Members of the White House coronavirus task force have been forced to work from home after the partner of one member tested positive for COVID-19, according to the Federal Emergency Management Agency.
FEMA sent an email to staff informing them the members of a sub-task force within the coronavirus task force headed by Vice President Mike Pence have been ordered to self-quarantine at home.
"Until further notice, all personnel in the Supply Chain Resilience task force," which is a supply chain unit headed by Admiral John Polowczyk, "and the FEMA Conference Center are required to telework," reads an email to staff at FEMA headquarters sent late Monday night, and later obtained by NBC News.
The "FEMA Conference Center" is home to a war room established for Polowczyk's unit.
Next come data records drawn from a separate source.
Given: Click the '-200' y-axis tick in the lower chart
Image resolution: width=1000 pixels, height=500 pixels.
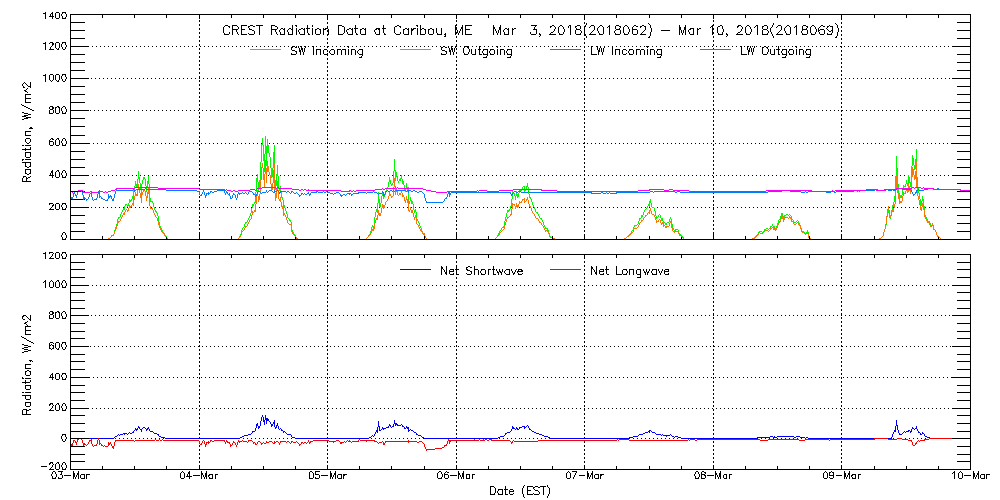Looking at the screenshot, I should [54, 466].
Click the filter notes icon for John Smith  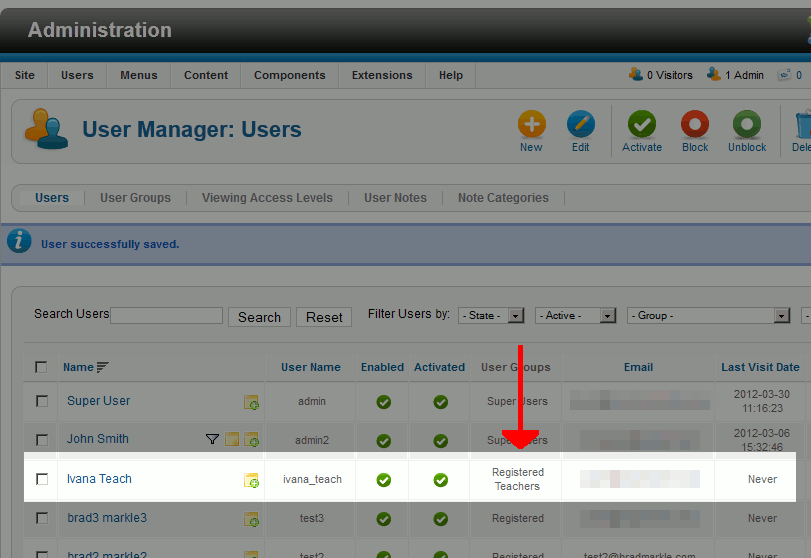click(212, 439)
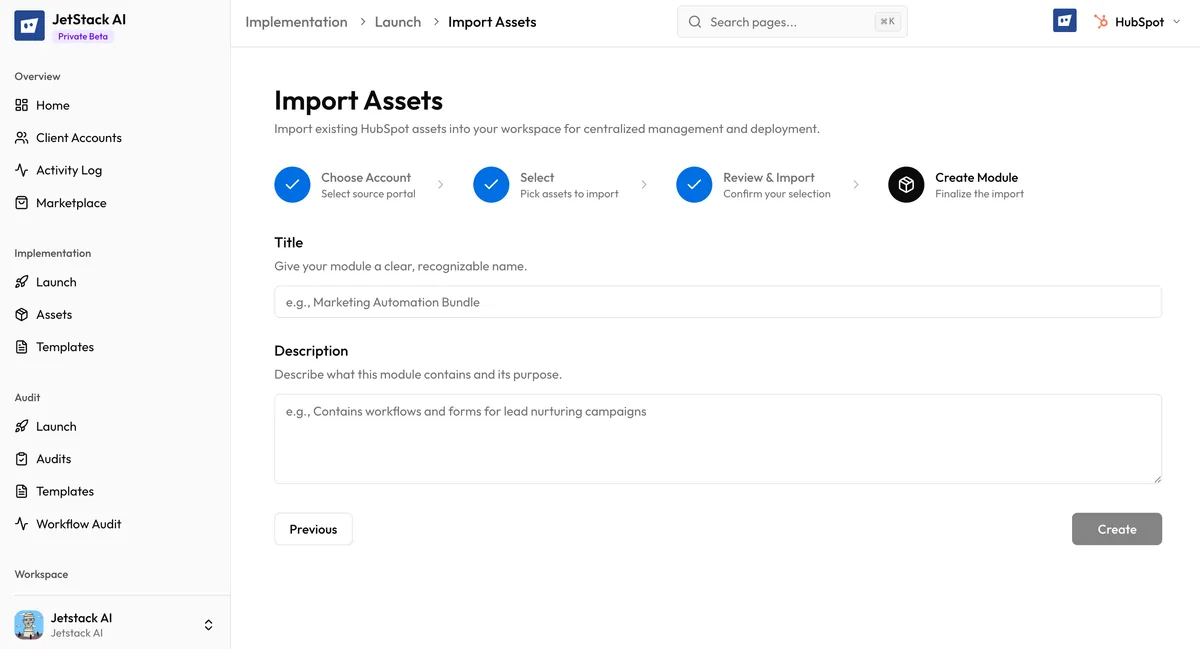Click the Create button
The height and width of the screenshot is (649, 1200).
(x=1117, y=528)
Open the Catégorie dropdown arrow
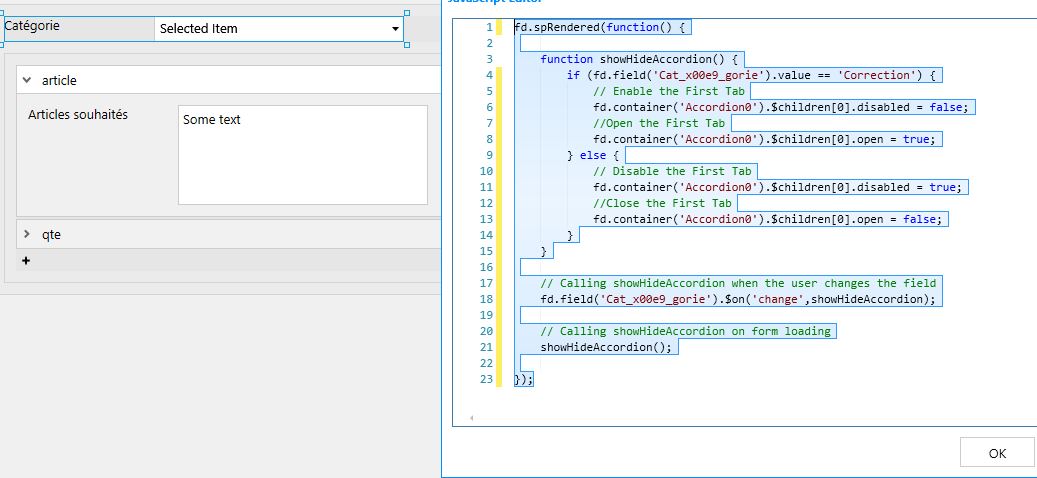Image resolution: width=1037 pixels, height=478 pixels. click(395, 29)
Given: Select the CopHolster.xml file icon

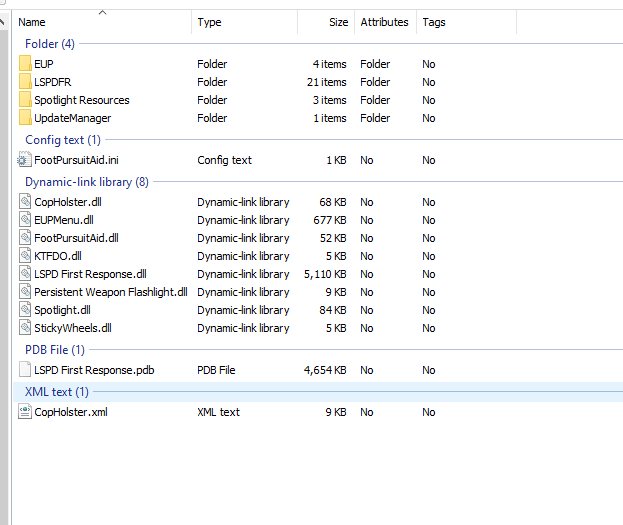Looking at the screenshot, I should (x=25, y=412).
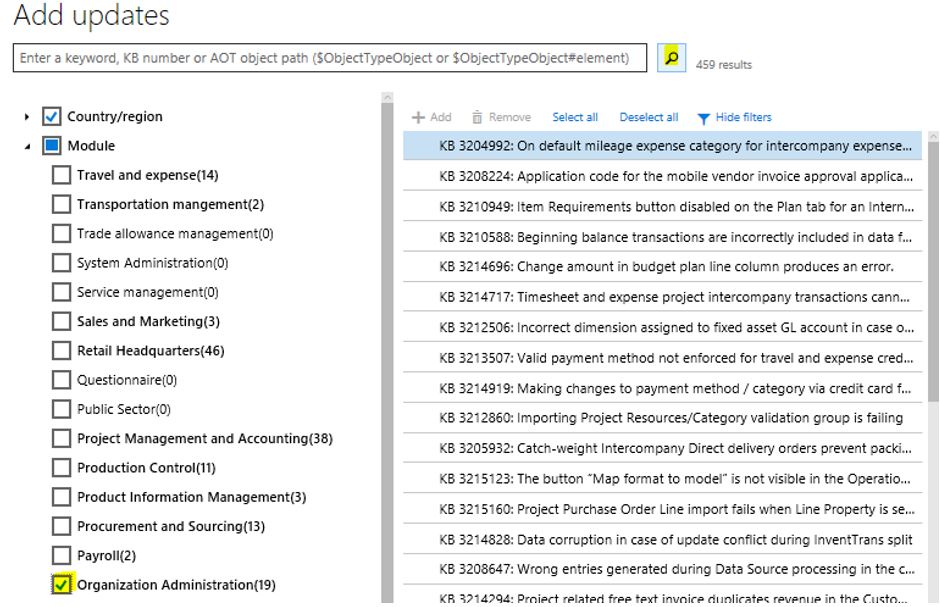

A spokesperson for the agency told NBC that through "contact tracing," FEMA has determined "at no time" did the infected person "or any other known to have contact with them, come within six feet of any other Task Force principal for a prolonged period of time."
This spokesperson, who was not named by NBC, added "all areas visited by task force members were disinfected prior to their visits," and "FEMA will facilitate cleaning to ensure that the potentially affected workspace meets federal health and safety standards."
An unnamed FEMA official told the news network, this is not the first time members of a coronavirus task force have been asked to work from home.
They said, "we've had numerous people test positive . . . sometimes they're telling us, sometimes they're not."